Top critical review
Nice school, lousy Acting Principal, lots of small town dramas.
Reviewed in Australia on 18 September 2017
“I’m sure the system has worked well enough in the past, but I think you’ll find that we’ll be in a better position to meet our strategic direction and student outcomes with the proposed configuration.”
Asleep yet? Eyes glazing over? Mr P’s reaction is a bit different. “He’ll explode if he hears another word of bloody management-speak rubbish. His neck has tightened up—he can feel it—and his hands are clenched into hard little balls.”
Everybody’s favourite principal is on leave and the new broom that is the Acting Principal is sweeping through and cleaning out all the inefficiencies. And she’s laying down the law. Laws. She’s full of them. Don’t touch a child, don’t visit families outside of school, don’t this, don’t that. Plus, she’s shifted teachers to different classrooms and not the ones they’ve had for years. We don’t like her. We like Mr P (Terry) and his friends.
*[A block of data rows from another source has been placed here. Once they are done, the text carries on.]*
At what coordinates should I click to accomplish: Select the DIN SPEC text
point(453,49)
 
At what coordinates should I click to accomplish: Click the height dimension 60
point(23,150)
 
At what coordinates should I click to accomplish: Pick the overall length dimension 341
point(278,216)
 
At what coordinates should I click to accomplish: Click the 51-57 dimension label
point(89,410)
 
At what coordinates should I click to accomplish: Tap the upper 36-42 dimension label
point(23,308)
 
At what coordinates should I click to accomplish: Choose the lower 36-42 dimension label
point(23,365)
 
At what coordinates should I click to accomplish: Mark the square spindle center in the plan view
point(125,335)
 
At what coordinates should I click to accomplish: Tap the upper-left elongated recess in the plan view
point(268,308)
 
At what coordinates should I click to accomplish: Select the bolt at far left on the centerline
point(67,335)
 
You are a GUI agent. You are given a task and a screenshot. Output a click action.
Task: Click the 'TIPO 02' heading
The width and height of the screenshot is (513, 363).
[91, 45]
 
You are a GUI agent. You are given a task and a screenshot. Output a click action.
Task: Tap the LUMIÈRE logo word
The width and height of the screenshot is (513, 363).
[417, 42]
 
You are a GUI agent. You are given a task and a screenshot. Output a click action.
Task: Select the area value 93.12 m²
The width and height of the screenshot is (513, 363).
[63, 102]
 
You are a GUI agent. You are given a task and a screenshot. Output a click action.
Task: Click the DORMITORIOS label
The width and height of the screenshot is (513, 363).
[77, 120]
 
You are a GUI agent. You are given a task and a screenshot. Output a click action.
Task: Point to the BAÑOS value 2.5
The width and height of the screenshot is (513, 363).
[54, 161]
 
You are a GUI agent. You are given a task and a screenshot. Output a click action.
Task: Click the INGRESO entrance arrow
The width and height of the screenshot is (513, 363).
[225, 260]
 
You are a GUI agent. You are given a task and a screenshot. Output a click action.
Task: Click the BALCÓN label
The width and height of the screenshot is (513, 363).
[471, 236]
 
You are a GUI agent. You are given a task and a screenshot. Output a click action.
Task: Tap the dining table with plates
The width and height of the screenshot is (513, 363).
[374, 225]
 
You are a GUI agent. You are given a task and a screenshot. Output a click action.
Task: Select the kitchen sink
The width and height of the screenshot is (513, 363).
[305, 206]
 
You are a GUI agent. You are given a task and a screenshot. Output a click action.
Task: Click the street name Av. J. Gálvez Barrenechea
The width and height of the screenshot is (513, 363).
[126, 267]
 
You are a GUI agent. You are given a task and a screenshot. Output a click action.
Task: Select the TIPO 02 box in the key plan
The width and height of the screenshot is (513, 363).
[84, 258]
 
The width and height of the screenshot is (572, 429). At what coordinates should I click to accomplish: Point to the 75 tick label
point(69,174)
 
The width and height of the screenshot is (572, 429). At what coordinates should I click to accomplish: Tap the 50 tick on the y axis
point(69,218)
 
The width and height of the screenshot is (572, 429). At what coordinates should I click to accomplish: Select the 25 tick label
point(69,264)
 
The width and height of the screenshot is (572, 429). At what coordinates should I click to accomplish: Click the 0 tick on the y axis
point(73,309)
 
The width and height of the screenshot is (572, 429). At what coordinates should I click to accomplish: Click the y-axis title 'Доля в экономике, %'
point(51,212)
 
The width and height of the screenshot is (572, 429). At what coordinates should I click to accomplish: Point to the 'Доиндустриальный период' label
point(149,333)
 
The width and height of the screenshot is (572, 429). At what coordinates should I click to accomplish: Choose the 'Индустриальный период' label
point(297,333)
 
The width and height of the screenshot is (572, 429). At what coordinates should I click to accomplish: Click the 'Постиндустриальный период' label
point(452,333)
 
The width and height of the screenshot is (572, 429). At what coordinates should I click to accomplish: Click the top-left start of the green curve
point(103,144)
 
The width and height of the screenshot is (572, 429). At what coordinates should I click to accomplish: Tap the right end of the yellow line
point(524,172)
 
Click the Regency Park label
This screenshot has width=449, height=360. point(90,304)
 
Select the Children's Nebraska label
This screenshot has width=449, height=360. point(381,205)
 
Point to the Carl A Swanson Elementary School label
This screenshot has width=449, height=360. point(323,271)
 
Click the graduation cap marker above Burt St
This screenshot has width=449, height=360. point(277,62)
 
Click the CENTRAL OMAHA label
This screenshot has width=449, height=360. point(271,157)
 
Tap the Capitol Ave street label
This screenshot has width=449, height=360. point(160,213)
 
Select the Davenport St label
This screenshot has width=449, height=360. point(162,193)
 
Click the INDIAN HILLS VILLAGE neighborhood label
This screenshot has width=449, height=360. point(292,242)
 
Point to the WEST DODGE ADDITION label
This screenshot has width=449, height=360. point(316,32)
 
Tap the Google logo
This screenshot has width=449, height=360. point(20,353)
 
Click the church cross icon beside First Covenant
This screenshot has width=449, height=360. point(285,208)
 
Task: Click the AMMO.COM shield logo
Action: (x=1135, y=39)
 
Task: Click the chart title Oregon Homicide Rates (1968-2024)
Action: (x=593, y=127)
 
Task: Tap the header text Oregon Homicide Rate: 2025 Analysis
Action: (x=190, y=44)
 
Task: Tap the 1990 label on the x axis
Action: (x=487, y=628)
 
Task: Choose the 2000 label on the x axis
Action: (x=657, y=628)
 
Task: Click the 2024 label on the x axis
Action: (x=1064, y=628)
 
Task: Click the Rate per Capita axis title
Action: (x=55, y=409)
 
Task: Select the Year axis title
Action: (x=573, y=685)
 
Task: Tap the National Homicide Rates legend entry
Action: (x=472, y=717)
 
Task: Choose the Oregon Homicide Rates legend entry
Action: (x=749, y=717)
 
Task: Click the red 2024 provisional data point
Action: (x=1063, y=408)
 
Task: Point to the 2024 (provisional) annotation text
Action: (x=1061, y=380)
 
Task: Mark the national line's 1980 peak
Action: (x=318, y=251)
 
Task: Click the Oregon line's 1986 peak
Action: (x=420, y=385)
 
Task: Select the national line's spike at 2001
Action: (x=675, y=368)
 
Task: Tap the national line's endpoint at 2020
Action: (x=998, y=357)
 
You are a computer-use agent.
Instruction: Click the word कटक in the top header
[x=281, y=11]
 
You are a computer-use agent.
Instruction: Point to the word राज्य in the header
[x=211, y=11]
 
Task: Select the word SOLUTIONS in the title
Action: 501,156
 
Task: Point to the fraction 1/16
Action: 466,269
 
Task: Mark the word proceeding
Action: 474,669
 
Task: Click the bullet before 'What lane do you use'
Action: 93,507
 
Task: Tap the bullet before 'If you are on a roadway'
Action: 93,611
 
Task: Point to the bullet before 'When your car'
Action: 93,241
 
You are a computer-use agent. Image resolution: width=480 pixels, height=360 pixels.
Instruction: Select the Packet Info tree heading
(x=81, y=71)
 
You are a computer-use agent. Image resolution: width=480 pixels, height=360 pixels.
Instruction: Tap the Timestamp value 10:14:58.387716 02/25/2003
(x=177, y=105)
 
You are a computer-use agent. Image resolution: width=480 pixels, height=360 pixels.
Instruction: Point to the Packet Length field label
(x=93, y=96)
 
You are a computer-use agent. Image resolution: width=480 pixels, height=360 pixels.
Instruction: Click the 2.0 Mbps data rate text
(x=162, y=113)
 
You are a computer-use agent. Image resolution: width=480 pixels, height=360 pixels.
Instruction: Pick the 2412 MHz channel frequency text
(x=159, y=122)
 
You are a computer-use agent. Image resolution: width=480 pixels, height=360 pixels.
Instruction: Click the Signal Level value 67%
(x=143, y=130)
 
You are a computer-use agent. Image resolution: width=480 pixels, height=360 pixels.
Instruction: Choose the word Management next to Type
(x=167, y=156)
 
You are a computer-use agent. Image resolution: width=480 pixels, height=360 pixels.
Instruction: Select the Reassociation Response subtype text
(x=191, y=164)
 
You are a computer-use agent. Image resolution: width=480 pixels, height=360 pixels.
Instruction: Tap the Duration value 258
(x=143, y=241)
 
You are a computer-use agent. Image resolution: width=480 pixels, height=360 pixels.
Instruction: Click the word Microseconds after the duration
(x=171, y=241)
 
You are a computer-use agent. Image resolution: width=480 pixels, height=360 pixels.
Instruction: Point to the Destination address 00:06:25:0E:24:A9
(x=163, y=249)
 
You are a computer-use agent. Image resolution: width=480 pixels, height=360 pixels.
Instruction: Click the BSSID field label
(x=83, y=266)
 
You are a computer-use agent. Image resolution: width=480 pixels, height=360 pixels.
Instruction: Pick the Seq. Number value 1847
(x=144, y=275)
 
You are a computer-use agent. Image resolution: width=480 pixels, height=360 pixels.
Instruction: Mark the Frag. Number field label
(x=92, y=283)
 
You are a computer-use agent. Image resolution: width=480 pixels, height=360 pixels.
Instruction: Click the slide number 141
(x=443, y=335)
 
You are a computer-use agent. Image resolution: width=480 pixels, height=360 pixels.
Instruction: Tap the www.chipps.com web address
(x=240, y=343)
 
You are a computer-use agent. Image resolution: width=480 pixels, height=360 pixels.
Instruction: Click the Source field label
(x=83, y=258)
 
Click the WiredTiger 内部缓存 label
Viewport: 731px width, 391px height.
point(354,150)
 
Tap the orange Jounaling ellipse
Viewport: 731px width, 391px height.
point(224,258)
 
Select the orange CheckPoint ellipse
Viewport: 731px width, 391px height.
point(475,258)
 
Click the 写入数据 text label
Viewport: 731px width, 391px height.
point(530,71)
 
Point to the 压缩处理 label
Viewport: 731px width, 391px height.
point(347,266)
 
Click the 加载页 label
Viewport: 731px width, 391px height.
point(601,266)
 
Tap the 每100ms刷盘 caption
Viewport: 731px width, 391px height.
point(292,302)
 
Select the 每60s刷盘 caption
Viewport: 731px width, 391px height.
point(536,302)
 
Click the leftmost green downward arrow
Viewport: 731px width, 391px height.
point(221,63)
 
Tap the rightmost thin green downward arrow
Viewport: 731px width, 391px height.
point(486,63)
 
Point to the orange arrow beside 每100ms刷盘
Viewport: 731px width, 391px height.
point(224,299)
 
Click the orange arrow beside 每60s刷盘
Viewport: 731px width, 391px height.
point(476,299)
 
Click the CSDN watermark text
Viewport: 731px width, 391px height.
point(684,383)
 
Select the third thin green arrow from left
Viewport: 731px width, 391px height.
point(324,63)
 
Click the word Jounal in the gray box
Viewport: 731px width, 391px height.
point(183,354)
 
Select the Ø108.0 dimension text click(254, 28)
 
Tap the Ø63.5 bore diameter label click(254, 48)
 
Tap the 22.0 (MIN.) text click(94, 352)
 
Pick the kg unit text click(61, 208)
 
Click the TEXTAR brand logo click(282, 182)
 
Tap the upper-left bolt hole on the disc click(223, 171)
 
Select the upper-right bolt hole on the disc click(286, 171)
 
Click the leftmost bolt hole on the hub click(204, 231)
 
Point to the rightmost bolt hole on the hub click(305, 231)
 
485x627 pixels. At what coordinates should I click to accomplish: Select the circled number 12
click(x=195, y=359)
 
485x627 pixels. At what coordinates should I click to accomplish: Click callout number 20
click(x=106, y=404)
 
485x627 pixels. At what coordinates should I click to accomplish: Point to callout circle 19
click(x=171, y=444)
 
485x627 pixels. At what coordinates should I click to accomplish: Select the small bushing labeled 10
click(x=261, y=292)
And there’s my problem. There are so many similar names for the staff and friends that I had trouble remembering a character’s back story when their name came up as a chapter heading. There were two husbands who worked late; there were a couple of girls who needed extra help, there was another whose figure was developing.
Some of the women are Michelle, Melinda, Belinda, Tania, Miranda, Nina. There’s one whose speech is a little rougher which makes her more distinctive, otherwise, the similarity in names and speaking styles made it hard for me to distinguish them.
There are side stories everywhere because anything revolving around a primary school necessarily has a lot of people from many walks of life. It’s a small coastal community where people know each other’s secrets. Except for this one. But the new broom of a Principal finds it and sweeps it out of the shadows and confronts the guilty party.
We don’t know what the issue is until near the end, just that there was one, and it’s changed things at the school. Meanwhile, there’s also a cheating spouse, a slightly simple girl being raised by her grandmother, a shy older woman who imagines her mother telling her what to do, the school GA (General Assistant – which is usually a combination gardener and handyperson), and even an asylum seeker later on.
All of the school scenes ring very true for the NSW (Australia) schools I’ve been associated with. I don't think we're told exactly where this takes place, but it seems like a NSW coastal village. I can see the demountables, the covered verandahs, the rugs on the floor for storytime. And I’m familiar with the mad dash in the morning to get kids out the door on time. A handy tip I didn’t know, but could probably have used was this one:
“Because gym gear solves everything. Running late dropping the kids to school? No problem, so long as you’ve managed to swap your PJs for a pair of leggings and some sort of zip-up sports top. That way everyone thinks you’re only late because you managed to fit in a run before breakfast. Why spoil a good story by admitting you just slept in again?”
I’d have preferred fewer side stories with loose ends and more depth to the ones I liked. There are a couple of characters I'd have liked to know better.
Thanks to NetGalley and Legend Press for the copy for review from which I’ve quoted.